[Click-target data]
-----

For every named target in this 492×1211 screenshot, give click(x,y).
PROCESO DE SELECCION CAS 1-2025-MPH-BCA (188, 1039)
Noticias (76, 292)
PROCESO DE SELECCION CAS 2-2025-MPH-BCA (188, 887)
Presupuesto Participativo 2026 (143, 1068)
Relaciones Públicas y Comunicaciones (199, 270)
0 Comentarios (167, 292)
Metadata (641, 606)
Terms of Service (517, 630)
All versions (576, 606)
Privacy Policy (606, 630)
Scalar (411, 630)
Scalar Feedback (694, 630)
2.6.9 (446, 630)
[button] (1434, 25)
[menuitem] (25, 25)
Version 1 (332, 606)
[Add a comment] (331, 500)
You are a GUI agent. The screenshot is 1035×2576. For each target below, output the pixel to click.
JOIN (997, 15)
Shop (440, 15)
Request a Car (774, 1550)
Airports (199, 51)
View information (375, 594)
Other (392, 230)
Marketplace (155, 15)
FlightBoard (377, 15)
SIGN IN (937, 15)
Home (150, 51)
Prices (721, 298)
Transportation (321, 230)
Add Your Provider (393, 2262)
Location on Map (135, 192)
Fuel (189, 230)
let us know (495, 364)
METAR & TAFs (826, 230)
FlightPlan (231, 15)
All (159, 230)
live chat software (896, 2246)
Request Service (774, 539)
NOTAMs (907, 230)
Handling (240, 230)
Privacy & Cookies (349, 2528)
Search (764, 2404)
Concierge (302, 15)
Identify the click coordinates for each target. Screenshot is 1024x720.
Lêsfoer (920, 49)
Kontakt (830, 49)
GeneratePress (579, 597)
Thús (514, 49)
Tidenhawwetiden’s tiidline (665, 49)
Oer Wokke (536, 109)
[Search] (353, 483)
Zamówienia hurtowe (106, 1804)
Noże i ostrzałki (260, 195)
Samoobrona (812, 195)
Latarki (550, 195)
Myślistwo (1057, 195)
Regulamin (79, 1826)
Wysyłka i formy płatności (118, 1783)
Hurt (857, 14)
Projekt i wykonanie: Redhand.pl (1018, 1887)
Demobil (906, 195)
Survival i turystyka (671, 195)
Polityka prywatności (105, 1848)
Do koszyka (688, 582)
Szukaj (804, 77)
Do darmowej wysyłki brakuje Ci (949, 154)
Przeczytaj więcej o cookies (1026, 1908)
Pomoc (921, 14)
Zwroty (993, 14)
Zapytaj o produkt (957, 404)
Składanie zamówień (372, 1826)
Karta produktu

-----

EXERCISE: Reproduce the material above line for line, with no changes.

RESPONSE:
For every named target in this 492×1211 screenshot, give click(x,y).
PROCESO DE SELECCION CAS 1-2025-MPH-BCA (188, 1039)
Noticias (76, 292)
PROCESO DE SELECCION CAS 2-2025-MPH-BCA (188, 887)
Presupuesto Participativo 2026 (143, 1068)
Relaciones Públicas y Comunicaciones (199, 270)
0 Comentarios (167, 292)
Metadata (641, 606)
Terms of Service (517, 630)
All versions (576, 606)
Privacy Policy (606, 630)
Scalar (411, 630)
Scalar Feedback (694, 630)
2.6.9 (446, 630)
[button] (1434, 25)
[menuitem] (25, 25)
Version 1 (332, 606)
[Add a comment] (331, 500)
You are a GUI agent. The screenshot is 1035×2576. For each target below, output the pixel to click.
JOIN (997, 15)
Shop (440, 15)
Request a Car (774, 1550)
Airports (199, 51)
View information (375, 594)
Other (392, 230)
Marketplace (155, 15)
FlightBoard (377, 15)
SIGN IN (937, 15)
Home (150, 51)
Prices (721, 298)
Transportation (321, 230)
Add Your Provider (393, 2262)
Location on Map (135, 192)
Fuel (189, 230)
let us know (495, 364)
METAR & TAFs (826, 230)
FlightPlan (231, 15)
All (159, 230)
live chat software (896, 2246)
Request Service (774, 539)
NOTAMs (907, 230)
Handling (240, 230)
Privacy & Cookies (349, 2528)
Search (764, 2404)
Concierge (302, 15)
Identify the click coordinates for each target. Screenshot is 1024x720.
Lêsfoer (920, 49)
Kontakt (830, 49)
GeneratePress (579, 597)
Thús (514, 49)
Tidenhawwetiden’s tiidline (665, 49)
Oer Wokke (536, 109)
[Search] (353, 483)
Zamówienia hurtowe (106, 1804)
Noże i ostrzałki (260, 195)
Samoobrona (812, 195)
Latarki (550, 195)
Myślistwo (1057, 195)
Regulamin (79, 1826)
Wysyłka i formy płatności (118, 1783)
Hurt (857, 14)
Projekt i wykonanie: Redhand.pl (1018, 1887)
Demobil (906, 195)
Survival i turystyka (671, 195)
Polityka prywatności (105, 1848)
Do koszyka (688, 582)
Szukaj (804, 77)
Do darmowej wysyłki brakuje Ci (949, 154)
Przeczytaj więcej o cookies (1026, 1908)
Pomoc (921, 14)
Zwroty (993, 14)
Zapytaj o produkt (957, 404)
Składanie zamówień (372, 1826)
Karta produktu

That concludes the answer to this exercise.